Provided material -
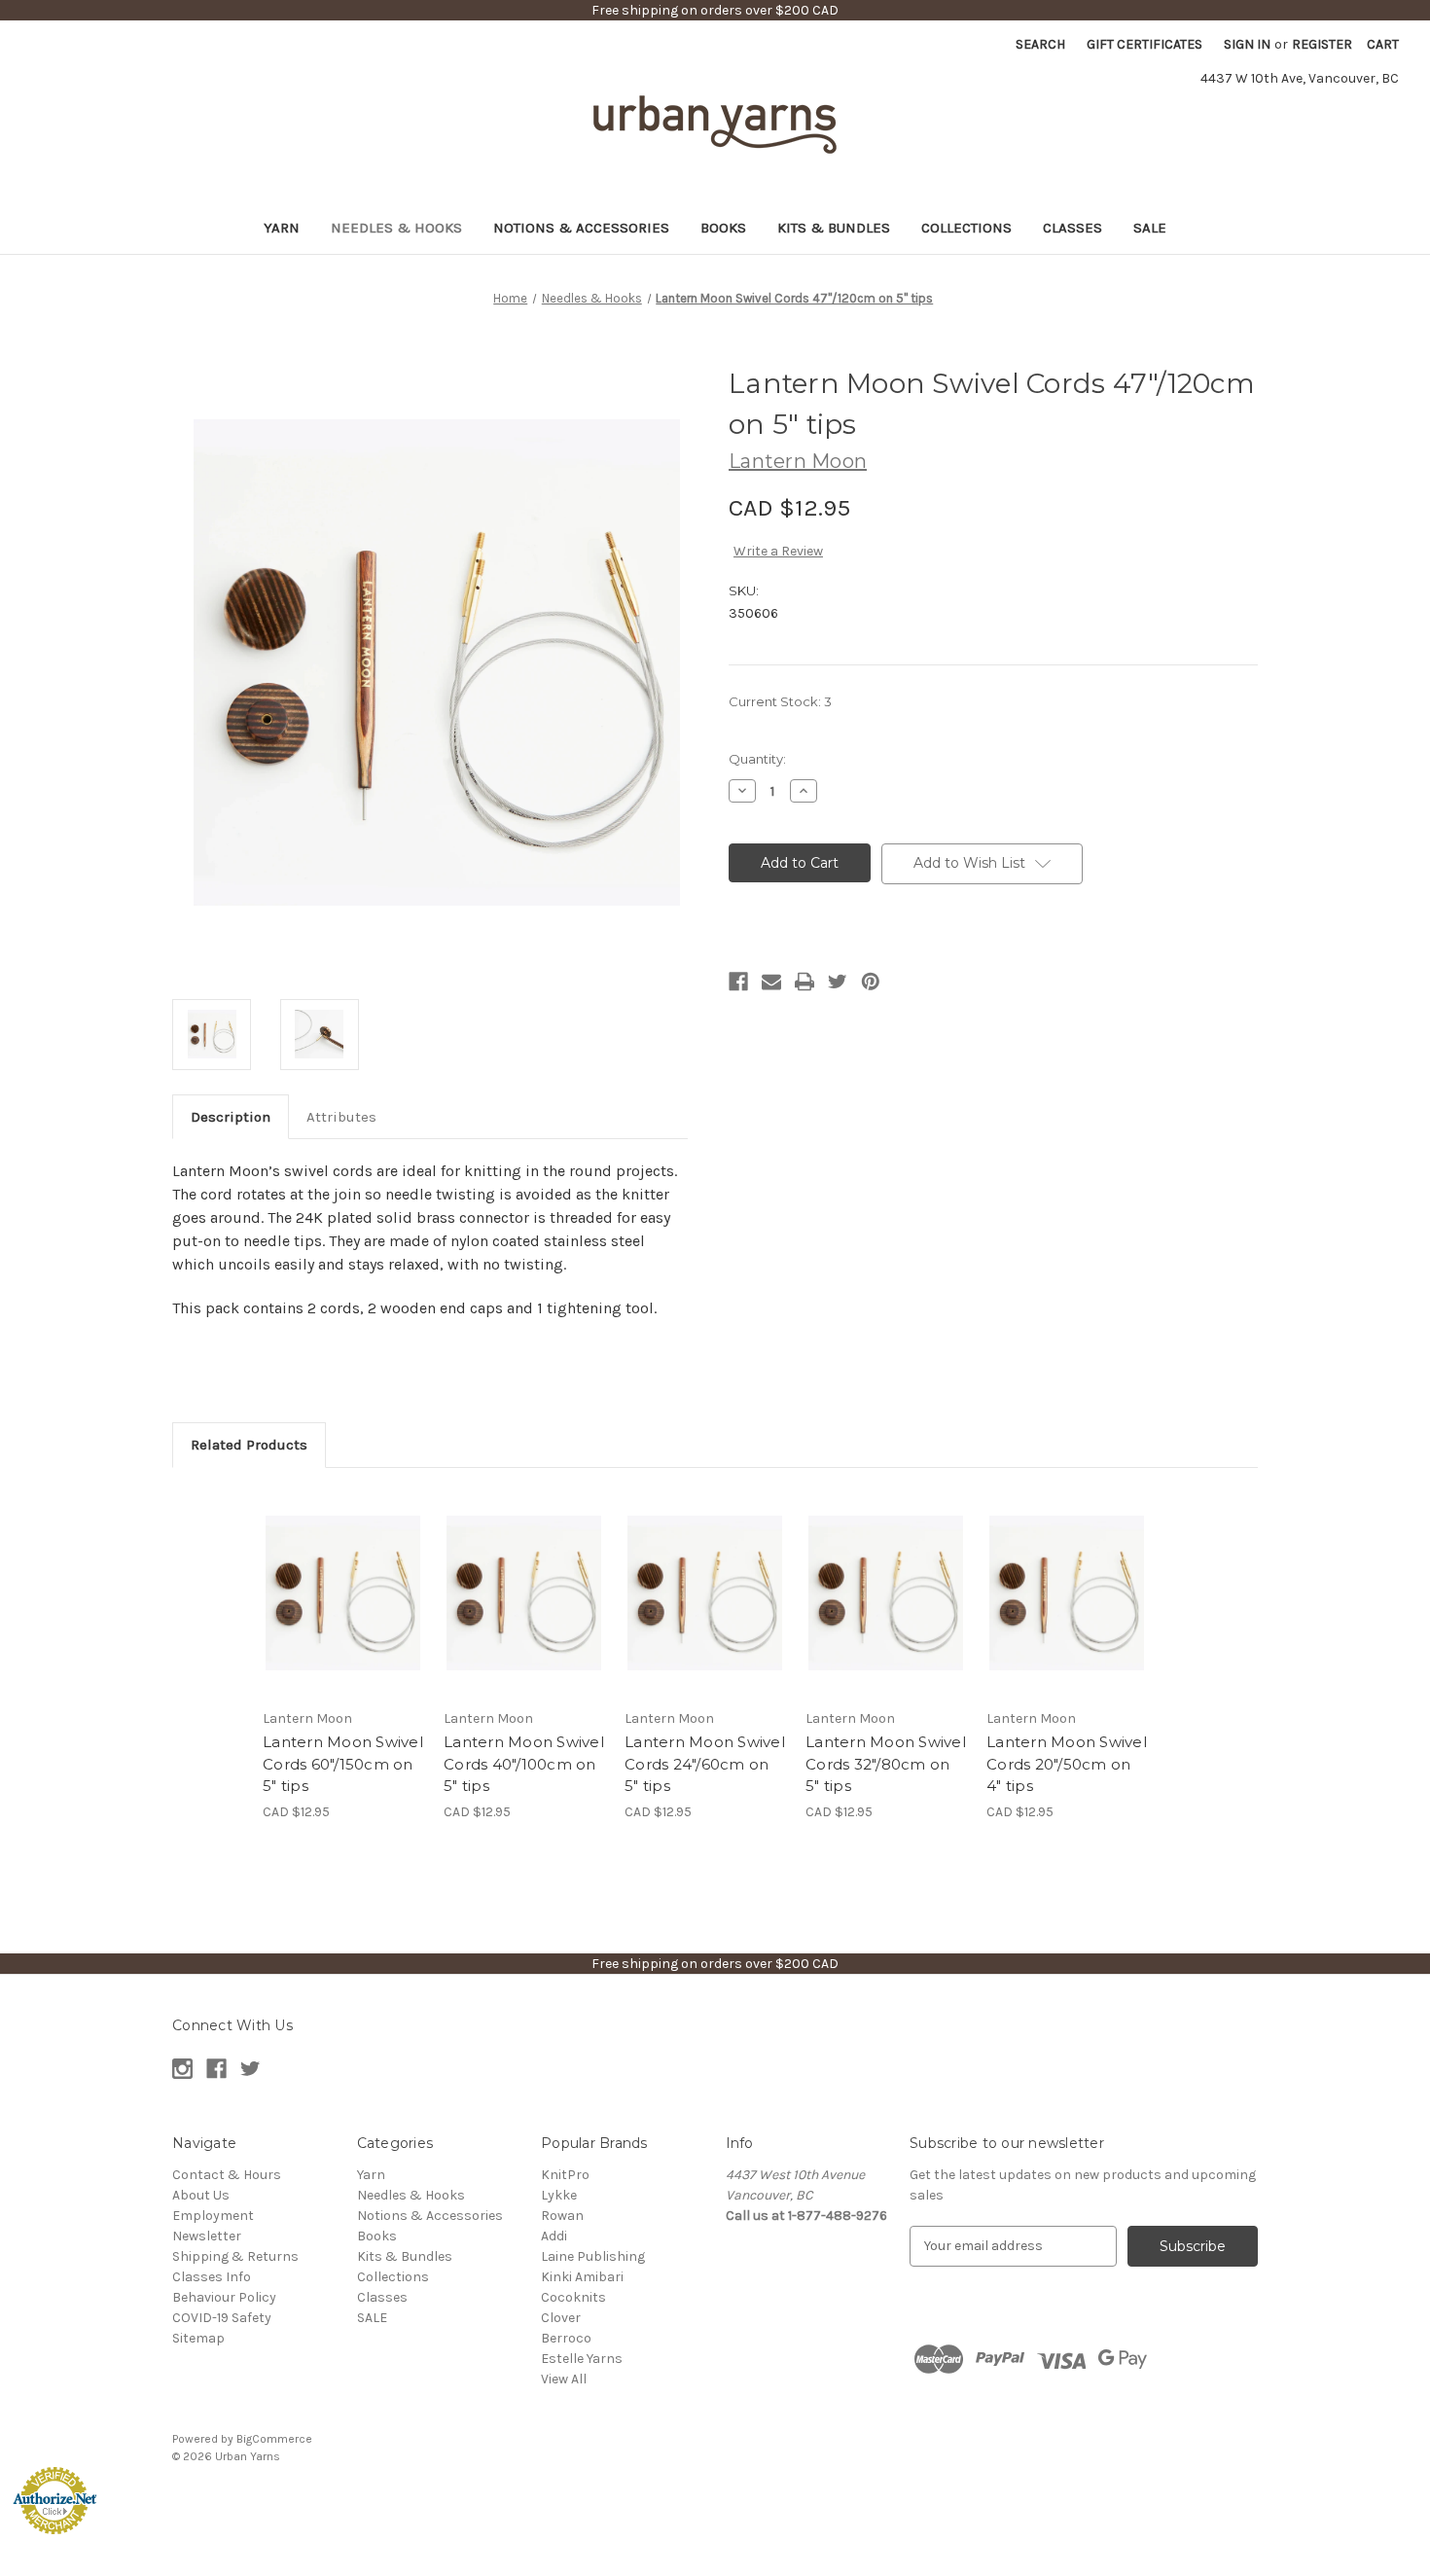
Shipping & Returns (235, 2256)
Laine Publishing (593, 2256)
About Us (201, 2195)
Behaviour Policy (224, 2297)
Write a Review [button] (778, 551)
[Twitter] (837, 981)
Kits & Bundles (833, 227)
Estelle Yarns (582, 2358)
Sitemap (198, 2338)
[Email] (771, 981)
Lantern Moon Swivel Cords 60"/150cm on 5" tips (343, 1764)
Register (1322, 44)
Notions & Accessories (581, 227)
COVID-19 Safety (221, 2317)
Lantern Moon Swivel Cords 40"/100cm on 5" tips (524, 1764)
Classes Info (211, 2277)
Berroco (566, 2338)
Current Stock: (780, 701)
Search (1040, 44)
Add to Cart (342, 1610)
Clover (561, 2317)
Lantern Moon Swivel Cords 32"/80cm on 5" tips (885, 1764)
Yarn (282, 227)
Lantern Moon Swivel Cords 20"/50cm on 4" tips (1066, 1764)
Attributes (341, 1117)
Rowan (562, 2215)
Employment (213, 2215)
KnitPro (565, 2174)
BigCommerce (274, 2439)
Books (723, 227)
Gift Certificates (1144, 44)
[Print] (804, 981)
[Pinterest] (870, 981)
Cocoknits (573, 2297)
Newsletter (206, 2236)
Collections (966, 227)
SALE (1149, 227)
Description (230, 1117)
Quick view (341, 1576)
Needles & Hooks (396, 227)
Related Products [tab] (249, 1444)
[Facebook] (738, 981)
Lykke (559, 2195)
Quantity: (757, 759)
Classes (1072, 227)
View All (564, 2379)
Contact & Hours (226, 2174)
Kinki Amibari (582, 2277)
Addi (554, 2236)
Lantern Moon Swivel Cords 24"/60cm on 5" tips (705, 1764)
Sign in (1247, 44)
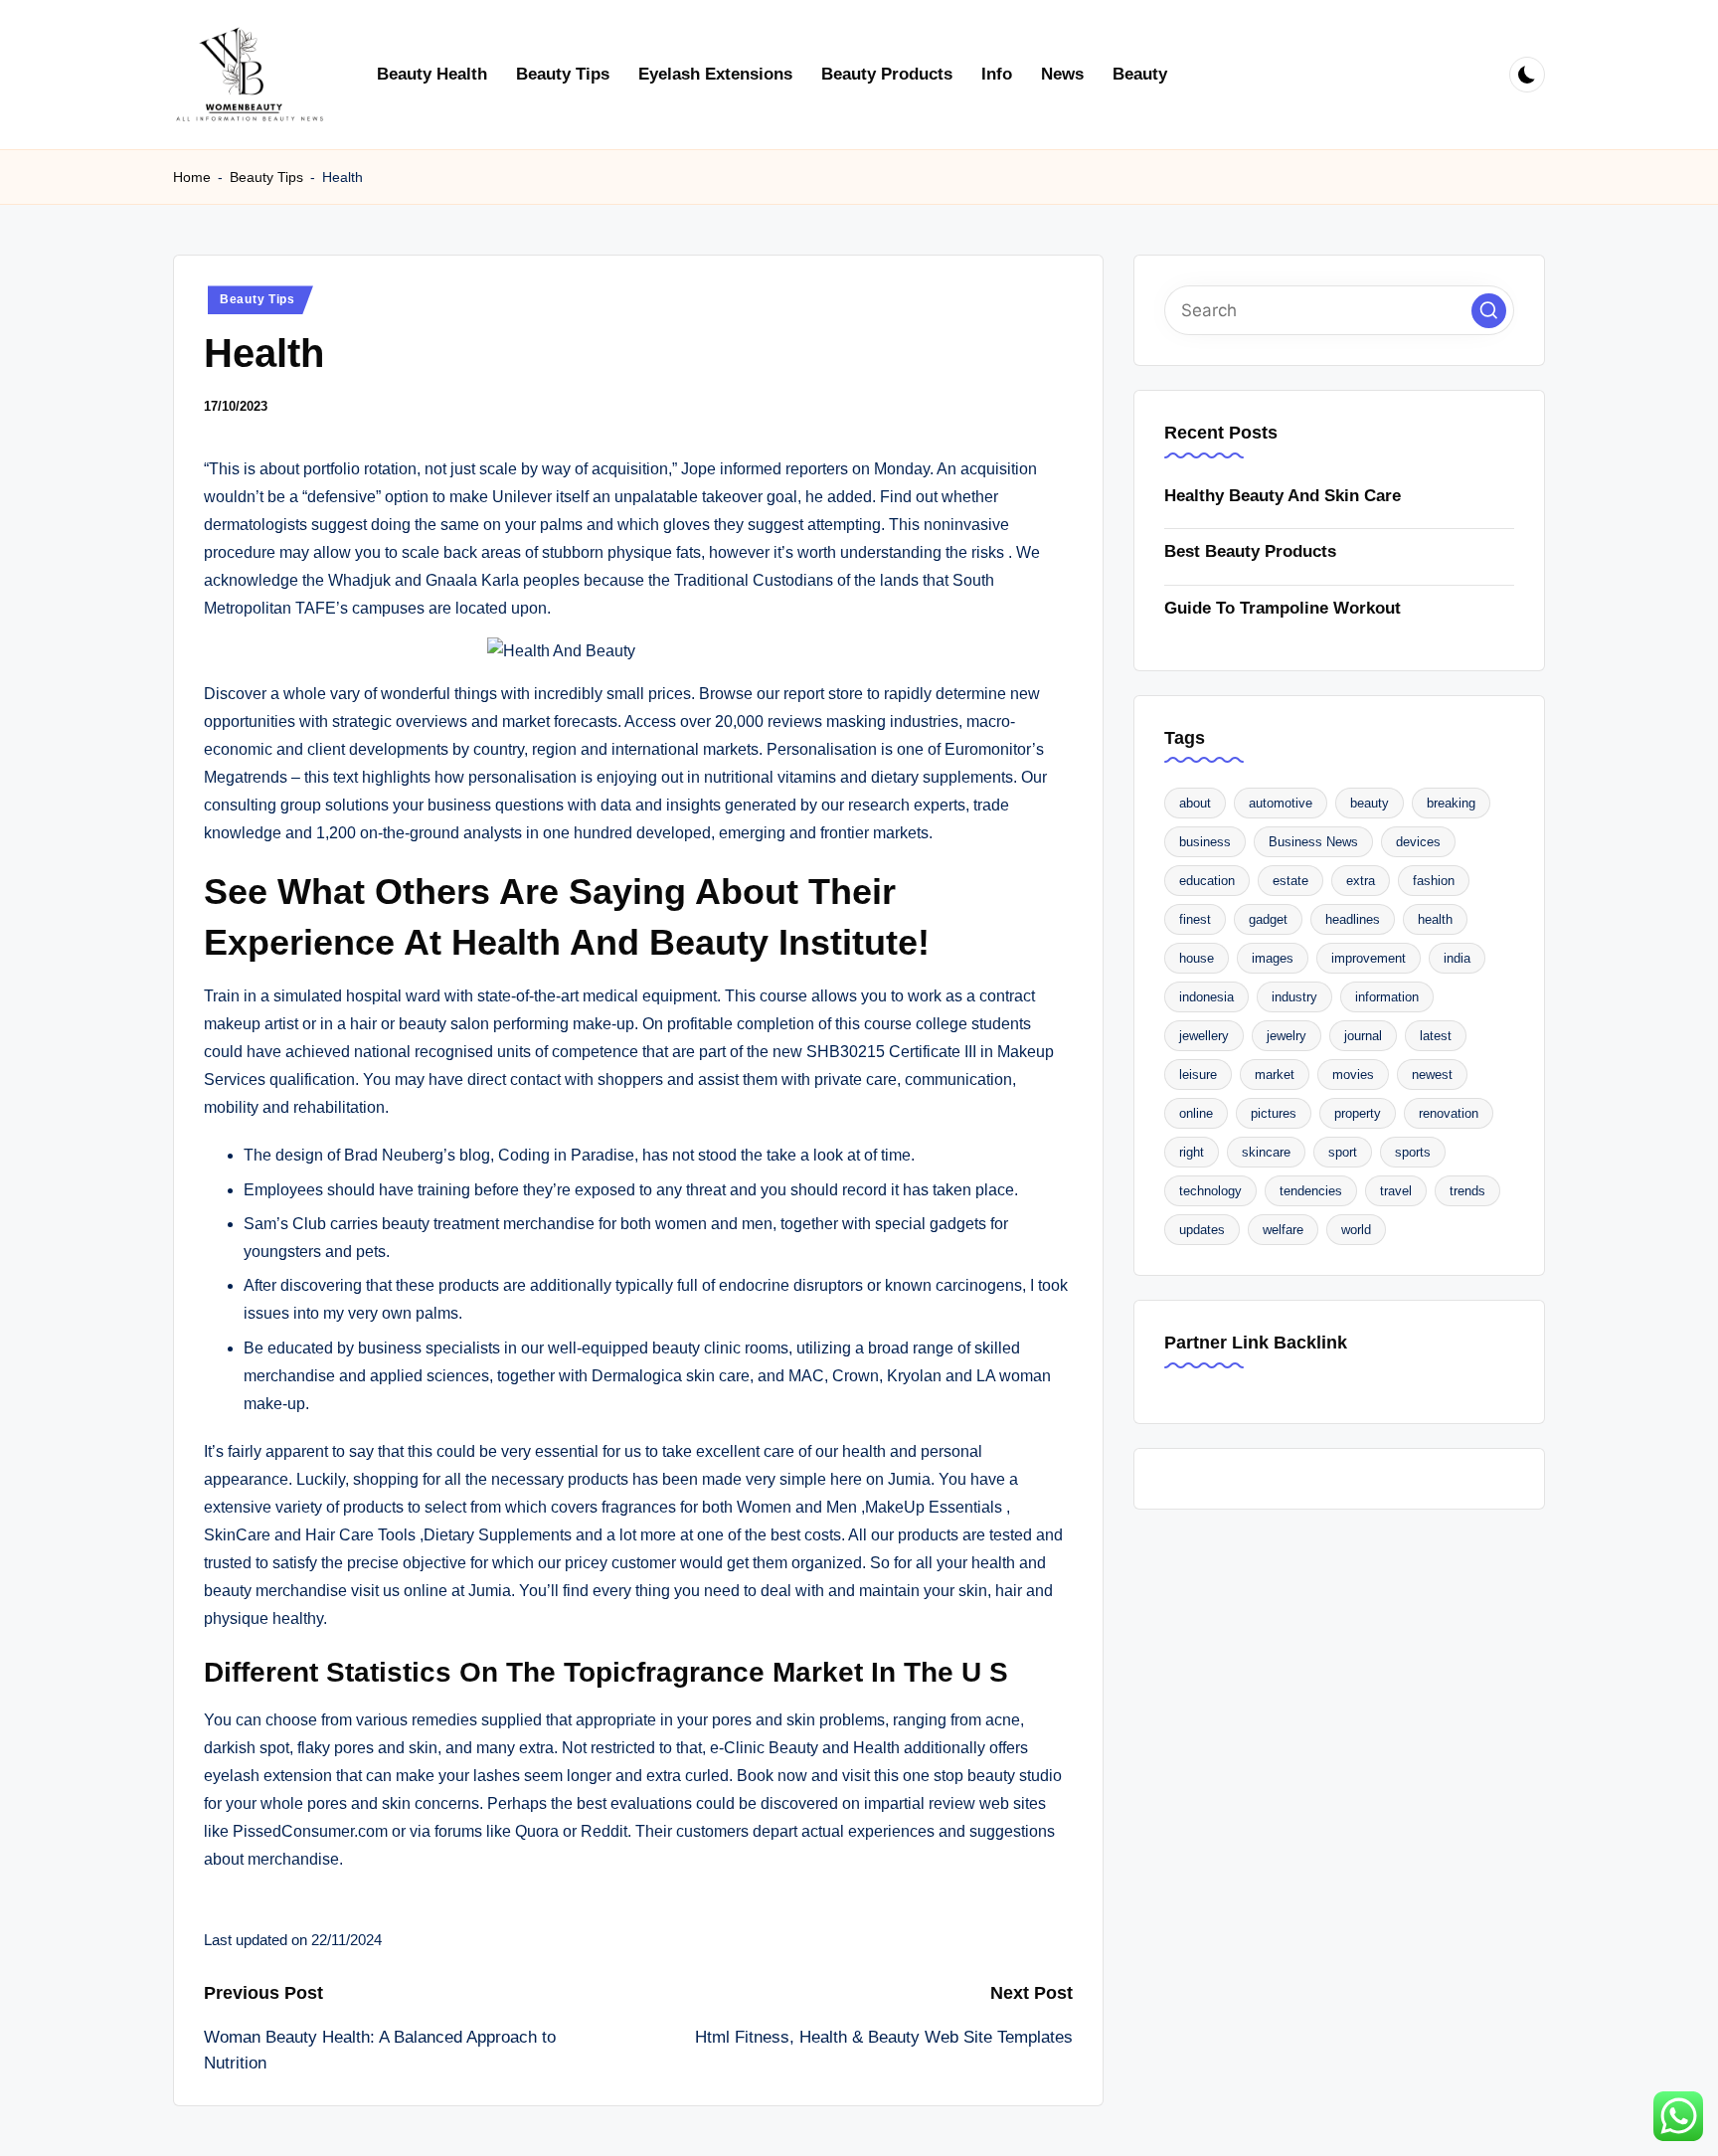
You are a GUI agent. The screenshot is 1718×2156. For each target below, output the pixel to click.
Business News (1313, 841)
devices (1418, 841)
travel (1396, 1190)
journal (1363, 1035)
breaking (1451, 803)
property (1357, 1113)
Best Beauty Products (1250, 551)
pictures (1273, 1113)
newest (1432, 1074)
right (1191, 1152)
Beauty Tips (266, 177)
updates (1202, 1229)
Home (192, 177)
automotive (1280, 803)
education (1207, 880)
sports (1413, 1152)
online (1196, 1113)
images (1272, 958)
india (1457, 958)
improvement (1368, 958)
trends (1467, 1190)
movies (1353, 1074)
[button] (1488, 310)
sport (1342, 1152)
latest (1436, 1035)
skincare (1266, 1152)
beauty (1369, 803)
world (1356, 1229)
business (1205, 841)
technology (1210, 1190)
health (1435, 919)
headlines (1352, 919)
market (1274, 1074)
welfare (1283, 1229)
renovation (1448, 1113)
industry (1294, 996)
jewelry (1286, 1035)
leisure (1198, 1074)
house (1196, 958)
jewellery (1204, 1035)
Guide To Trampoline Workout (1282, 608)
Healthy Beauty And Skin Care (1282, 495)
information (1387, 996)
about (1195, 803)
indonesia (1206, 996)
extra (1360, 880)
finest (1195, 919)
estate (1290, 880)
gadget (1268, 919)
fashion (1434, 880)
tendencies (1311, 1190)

About this exercise -
Set down all the material exactly once more. No pictures.

Task answer -
Shipping & Returns (235, 2256)
Laine Publishing (593, 2256)
About Us (201, 2195)
Behaviour Policy (224, 2297)
Write a Review [button] (778, 551)
[Twitter] (837, 981)
Kits & Bundles (833, 227)
Estelle Yarns (582, 2358)
Sitemap (198, 2338)
[Email] (771, 981)
Lantern Moon Swivel Cords 60"/150cm on 5" tips (343, 1764)
Register (1322, 44)
Notions & Accessories (581, 227)
COVID-19 Safety (221, 2317)
Lantern Moon Swivel Cords 40"/100cm on 5" tips (524, 1764)
Classes Info (211, 2277)
Berroco (566, 2338)
Current Stock: (780, 701)
Search (1040, 44)
Add to Cart (342, 1610)
Clover (561, 2317)
Lantern Moon Swivel Cords 32"/80cm on 5" tips (885, 1764)
Yarn (282, 227)
Lantern Moon Swivel Cords 20"/50cm on 4" tips (1066, 1764)
Attributes (341, 1117)
Rowan (562, 2215)
Employment (213, 2215)
KnitPro (565, 2174)
BigCommerce (274, 2439)
Books (723, 227)
Gift Certificates (1144, 44)
[Print] (804, 981)
[Pinterest] (870, 981)
Cocoknits (573, 2297)
Newsletter (206, 2236)
Collections (966, 227)
SALE (1149, 227)
Description (230, 1117)
Quick view (341, 1576)
Needles & Hooks (396, 227)
Related Products [tab] (249, 1444)
[Facebook] (738, 981)
Lykke (559, 2195)
Quantity: (757, 759)
Classes (1072, 227)
View All (564, 2379)
Contact & Hours (226, 2174)
Kinki Amibari (582, 2277)
Addi (554, 2236)
Lantern Moon Swivel Cords 24"/60cm on 5" tips (705, 1764)
Sign in (1247, 44)
You are a GUI agent. The screenshot is 1718×2156. For each target below, output the pixel to click.
Business News (1313, 841)
devices (1418, 841)
travel (1396, 1190)
journal (1363, 1035)
breaking (1451, 803)
property (1357, 1113)
Best Beauty Products (1250, 551)
pictures (1273, 1113)
newest (1432, 1074)
right (1191, 1152)
Beauty Tips (266, 177)
updates (1202, 1229)
Home (192, 177)
automotive (1280, 803)
education (1207, 880)
sports (1413, 1152)
online (1196, 1113)
images (1272, 958)
india (1457, 958)
improvement (1368, 958)
trends (1467, 1190)
movies (1353, 1074)
[button] (1488, 310)
sport (1342, 1152)
latest (1436, 1035)
skincare (1266, 1152)
beauty (1369, 803)
world (1356, 1229)
business (1205, 841)
technology (1210, 1190)
health (1435, 919)
headlines (1352, 919)
market (1274, 1074)
welfare (1283, 1229)
renovation (1448, 1113)
industry (1294, 996)
jewelry (1286, 1035)
leisure (1198, 1074)
house (1196, 958)
jewellery (1204, 1035)
Guide To Trampoline Workout (1282, 608)
Healthy Beauty And Skin Care (1282, 495)
information (1387, 996)
about (1195, 803)
indonesia (1206, 996)
extra (1360, 880)
finest (1195, 919)
estate (1290, 880)
gadget (1268, 919)
fashion (1434, 880)
tendencies (1311, 1190)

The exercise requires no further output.